Edtech giant BYJU'S has recently announced another round of layoffs, affecting approximately 500 to 1000 employees. This move comes as a surprise to many, considering the company's rapid growth and success in the online education sector.
BYJU'S, the prominent Indian edtech firm, has undergone another round of layoffs, affecting approximately 5% of its workforce or around 2,500 employees. These measures were implemented as part of the company's plan to achieve profitability by March 2023. Founder and CEO, Byju Raveendran, had previously assured employees that there would be no additional layoffs beyond the initial 2,500 staff reduction.

The recent layoffs occurred on June 16 and impacted various teams, including platform, brand, marketing, business, product, and tech. Employees were informed about their termination through in-person meetings and phone calls. This downsizing comes at a time when the company is looking to optimize its operations and adapt to the changing dynamics of the education sector.

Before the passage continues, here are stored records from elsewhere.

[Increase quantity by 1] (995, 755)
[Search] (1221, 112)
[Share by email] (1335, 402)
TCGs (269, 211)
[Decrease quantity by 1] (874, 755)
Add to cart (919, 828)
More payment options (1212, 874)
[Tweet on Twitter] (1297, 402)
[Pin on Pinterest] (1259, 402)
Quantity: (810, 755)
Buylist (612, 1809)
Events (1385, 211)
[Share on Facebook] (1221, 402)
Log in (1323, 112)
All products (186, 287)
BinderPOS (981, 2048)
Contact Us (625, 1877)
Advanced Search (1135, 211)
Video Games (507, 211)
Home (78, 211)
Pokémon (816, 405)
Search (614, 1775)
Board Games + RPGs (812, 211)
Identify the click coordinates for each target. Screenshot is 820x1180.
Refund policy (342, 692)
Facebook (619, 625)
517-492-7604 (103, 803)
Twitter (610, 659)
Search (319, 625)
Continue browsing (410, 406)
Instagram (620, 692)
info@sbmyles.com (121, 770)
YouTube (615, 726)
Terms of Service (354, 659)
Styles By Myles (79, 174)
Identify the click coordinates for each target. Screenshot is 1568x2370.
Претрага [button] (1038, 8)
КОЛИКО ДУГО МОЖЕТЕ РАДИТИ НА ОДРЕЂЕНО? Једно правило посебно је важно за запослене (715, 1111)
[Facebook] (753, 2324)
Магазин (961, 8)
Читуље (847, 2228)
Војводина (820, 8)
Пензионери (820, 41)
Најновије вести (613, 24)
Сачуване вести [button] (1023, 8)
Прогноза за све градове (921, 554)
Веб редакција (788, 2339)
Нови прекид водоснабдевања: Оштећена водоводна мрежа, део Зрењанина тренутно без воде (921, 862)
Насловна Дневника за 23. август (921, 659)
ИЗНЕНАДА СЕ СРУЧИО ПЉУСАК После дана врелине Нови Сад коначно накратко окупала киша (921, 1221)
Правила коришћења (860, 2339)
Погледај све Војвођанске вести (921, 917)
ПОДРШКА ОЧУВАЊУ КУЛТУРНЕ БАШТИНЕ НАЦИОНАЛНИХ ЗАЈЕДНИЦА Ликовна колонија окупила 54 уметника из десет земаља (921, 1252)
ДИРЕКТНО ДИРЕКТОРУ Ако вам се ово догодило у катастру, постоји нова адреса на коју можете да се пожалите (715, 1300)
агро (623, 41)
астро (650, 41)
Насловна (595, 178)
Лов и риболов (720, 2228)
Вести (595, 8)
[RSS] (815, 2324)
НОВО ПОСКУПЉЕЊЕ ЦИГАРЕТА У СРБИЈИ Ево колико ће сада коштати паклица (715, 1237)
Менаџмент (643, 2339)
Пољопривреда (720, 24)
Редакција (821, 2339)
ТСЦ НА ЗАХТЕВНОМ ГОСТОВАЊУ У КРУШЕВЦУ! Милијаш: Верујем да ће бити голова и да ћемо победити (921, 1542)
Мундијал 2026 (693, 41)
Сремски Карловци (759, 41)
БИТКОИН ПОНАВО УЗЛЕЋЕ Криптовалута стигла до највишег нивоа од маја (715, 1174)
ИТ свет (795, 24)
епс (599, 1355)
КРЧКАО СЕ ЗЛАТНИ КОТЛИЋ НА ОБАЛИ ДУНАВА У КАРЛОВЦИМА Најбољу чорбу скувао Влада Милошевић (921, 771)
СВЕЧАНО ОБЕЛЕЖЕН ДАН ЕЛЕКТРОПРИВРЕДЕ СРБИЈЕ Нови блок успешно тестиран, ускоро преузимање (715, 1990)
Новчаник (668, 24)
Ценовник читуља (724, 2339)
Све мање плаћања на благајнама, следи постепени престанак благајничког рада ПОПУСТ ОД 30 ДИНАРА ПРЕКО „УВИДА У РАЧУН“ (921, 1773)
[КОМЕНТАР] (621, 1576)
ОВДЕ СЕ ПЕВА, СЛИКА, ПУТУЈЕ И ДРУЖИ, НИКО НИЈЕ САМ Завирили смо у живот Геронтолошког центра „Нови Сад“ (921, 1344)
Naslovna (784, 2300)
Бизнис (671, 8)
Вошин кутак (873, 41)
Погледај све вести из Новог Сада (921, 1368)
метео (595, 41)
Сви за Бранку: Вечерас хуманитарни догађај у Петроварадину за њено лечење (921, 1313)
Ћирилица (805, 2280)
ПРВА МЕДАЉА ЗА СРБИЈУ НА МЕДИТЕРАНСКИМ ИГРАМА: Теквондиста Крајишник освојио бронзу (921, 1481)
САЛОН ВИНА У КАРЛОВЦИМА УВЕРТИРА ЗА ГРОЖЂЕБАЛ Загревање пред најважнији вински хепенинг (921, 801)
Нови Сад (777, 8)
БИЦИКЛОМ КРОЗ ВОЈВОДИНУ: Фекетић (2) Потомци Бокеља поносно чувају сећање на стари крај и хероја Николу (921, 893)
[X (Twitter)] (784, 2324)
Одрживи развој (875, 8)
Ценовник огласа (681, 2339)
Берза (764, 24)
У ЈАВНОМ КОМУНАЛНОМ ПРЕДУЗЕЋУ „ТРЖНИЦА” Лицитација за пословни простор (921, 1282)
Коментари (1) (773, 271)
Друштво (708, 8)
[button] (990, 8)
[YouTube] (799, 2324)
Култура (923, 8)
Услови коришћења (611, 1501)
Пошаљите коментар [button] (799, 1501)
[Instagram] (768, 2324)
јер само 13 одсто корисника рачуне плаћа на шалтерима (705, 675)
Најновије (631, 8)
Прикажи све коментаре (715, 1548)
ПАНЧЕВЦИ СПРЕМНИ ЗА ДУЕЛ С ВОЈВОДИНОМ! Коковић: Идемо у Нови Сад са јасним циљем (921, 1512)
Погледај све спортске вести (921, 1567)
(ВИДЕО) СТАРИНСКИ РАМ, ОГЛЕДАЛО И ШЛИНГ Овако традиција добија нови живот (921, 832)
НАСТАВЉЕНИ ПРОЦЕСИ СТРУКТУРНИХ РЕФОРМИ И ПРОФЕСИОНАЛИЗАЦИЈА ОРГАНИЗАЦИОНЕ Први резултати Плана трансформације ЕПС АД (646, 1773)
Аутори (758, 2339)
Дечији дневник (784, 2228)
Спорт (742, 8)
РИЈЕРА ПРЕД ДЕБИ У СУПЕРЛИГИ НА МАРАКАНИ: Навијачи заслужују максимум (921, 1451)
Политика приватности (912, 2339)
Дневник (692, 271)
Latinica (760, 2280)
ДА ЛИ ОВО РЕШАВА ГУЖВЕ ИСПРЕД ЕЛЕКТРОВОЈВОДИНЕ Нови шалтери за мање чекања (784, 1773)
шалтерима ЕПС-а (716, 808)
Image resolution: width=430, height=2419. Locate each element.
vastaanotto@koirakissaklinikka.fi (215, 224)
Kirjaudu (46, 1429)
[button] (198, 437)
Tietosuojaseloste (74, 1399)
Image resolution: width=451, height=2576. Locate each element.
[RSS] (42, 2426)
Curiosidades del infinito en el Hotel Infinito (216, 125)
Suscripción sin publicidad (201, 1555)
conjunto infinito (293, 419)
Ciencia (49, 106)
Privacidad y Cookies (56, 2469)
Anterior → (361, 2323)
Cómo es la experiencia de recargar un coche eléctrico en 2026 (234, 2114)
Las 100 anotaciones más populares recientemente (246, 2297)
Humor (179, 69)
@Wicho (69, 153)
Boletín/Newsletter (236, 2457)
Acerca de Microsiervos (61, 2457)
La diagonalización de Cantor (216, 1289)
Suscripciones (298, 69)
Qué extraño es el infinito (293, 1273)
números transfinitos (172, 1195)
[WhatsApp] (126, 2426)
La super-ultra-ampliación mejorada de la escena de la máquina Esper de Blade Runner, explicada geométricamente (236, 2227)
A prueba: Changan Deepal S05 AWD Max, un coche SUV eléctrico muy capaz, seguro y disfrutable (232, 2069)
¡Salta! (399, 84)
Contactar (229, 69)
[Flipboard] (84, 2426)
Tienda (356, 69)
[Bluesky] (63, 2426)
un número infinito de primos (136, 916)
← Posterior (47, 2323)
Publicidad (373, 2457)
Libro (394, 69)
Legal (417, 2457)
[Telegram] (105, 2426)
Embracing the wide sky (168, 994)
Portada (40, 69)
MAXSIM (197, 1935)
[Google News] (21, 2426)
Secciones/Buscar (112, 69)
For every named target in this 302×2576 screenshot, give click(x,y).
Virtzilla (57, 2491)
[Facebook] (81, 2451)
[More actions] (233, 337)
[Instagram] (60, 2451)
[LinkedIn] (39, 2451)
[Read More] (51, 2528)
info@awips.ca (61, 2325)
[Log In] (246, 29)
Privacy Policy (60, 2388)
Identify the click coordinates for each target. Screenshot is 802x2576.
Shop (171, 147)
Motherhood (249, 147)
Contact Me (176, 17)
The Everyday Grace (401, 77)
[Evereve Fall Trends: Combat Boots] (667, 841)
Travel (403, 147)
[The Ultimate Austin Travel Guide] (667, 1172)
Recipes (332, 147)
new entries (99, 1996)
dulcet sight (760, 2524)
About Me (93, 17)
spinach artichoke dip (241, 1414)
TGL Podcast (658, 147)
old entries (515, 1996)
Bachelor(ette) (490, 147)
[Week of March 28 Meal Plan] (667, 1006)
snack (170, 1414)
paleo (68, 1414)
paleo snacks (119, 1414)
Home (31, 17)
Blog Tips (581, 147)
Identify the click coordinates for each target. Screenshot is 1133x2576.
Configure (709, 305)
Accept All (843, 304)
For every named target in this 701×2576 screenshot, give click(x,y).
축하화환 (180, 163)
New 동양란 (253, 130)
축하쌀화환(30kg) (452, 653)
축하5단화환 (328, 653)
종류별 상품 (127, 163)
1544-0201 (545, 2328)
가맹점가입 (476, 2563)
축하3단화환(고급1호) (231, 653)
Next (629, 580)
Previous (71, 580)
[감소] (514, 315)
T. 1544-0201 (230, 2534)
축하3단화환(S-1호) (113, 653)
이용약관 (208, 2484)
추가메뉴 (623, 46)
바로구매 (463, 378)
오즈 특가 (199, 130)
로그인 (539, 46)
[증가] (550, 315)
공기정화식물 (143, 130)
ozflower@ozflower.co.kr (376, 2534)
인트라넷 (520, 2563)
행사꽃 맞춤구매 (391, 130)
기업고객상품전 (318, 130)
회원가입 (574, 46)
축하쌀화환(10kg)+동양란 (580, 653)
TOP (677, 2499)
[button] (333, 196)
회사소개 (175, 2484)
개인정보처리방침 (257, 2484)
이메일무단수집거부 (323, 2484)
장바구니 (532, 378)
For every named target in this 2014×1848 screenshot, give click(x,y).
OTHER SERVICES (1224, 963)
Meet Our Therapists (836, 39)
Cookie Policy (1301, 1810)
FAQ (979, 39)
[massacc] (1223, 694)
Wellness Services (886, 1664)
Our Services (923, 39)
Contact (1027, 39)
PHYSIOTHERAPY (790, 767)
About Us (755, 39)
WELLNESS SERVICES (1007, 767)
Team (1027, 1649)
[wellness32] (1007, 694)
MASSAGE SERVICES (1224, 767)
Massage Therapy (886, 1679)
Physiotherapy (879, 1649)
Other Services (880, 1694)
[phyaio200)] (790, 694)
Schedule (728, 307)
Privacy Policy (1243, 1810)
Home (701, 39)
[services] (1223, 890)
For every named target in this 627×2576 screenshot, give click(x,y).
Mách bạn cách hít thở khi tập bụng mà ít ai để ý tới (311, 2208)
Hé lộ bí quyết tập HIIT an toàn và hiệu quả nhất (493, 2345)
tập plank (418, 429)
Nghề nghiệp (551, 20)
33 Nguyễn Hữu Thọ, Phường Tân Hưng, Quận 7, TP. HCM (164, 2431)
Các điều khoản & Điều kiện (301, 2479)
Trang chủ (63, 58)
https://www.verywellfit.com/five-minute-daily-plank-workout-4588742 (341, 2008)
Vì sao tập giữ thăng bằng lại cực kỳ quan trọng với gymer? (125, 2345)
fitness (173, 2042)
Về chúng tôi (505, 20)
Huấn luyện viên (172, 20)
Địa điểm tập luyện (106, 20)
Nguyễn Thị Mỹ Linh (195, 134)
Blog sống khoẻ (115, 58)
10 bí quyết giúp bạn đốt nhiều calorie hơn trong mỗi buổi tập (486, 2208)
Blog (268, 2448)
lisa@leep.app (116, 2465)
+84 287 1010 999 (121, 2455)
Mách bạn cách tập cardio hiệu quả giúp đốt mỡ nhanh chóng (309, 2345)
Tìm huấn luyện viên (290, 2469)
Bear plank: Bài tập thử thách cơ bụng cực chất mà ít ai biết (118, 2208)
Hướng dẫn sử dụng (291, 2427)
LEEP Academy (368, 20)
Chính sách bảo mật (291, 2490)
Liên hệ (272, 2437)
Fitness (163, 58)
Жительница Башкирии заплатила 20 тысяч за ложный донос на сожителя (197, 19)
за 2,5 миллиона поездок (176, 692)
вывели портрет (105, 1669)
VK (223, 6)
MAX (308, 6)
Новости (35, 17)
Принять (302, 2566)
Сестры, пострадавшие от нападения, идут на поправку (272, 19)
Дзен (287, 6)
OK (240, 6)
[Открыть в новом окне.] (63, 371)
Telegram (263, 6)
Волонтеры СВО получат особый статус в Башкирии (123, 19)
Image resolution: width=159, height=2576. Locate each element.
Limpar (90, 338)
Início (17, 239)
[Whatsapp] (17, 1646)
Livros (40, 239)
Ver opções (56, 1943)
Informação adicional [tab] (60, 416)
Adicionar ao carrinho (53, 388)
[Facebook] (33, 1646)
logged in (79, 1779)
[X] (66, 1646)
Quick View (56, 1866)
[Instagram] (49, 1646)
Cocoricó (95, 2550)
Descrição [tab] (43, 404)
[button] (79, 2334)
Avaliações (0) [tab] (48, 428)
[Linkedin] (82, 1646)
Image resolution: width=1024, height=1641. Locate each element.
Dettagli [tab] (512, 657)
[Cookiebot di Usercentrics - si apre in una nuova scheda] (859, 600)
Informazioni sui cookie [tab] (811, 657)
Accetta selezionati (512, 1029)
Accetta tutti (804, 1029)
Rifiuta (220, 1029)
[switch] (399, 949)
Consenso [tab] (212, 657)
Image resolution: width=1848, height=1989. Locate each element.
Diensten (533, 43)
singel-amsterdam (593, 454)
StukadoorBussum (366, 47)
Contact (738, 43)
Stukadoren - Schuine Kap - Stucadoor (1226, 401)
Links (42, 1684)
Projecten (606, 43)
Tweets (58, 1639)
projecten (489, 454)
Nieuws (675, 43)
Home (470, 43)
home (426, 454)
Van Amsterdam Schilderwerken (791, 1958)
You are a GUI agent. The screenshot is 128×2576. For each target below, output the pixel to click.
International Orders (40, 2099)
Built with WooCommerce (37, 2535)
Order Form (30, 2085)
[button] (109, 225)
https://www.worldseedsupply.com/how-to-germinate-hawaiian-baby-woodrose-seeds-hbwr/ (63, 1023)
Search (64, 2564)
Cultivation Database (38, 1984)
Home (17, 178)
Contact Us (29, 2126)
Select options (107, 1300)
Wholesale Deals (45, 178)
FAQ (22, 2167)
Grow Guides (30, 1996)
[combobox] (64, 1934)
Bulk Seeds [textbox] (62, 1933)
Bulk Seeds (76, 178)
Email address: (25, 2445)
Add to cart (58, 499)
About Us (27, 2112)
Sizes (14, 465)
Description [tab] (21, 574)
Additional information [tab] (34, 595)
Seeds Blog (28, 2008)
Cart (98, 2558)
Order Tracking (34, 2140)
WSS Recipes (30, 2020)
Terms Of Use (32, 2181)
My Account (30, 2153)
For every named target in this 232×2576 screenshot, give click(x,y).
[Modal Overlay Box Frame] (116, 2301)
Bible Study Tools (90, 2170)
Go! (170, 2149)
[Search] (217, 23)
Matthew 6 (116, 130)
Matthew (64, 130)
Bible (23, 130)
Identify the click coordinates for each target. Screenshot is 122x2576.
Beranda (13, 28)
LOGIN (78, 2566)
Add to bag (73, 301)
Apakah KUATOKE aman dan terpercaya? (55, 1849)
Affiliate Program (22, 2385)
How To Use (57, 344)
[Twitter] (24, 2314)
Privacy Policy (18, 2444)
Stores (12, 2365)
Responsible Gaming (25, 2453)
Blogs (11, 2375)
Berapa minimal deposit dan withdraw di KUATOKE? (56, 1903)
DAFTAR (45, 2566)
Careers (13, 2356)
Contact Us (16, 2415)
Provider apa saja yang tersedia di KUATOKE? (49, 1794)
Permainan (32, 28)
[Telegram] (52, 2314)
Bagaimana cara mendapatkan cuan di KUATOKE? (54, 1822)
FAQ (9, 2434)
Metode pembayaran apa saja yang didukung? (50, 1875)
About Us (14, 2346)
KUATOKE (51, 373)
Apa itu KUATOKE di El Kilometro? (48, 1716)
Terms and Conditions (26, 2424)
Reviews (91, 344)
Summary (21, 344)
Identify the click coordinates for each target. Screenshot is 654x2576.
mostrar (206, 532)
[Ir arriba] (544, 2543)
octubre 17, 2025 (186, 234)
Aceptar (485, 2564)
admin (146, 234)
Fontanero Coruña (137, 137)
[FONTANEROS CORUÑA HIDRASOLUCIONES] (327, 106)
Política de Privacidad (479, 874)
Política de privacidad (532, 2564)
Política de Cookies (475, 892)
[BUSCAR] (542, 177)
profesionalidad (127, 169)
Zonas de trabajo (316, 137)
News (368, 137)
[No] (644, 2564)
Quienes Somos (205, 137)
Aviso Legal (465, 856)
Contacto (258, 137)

With a workforce of approximately 50,000 employees, BYJU'S is recognized as one of India's largest startups, boasting a valuation of $22 billion at its peak. Over the past decade, it has attracted investments from global players such as General Atlantic, BlackRock, and Sequoia Capital. However, the company has encountered challenges in recent months, including legal and financial issues.
BlackRock, one of BYJU'S investors, reduced its valuation of the company to $8.2 billion, reflecting a decline of over 60% from its peak valuation. Prior to this adjustment, the investment management firm had marked down the startup's value to $11 billion in March. Additionally, BYJU'S is currently engaged in a legal battle in US courts with creditors seeking early repayment of a $1.2 billion loan.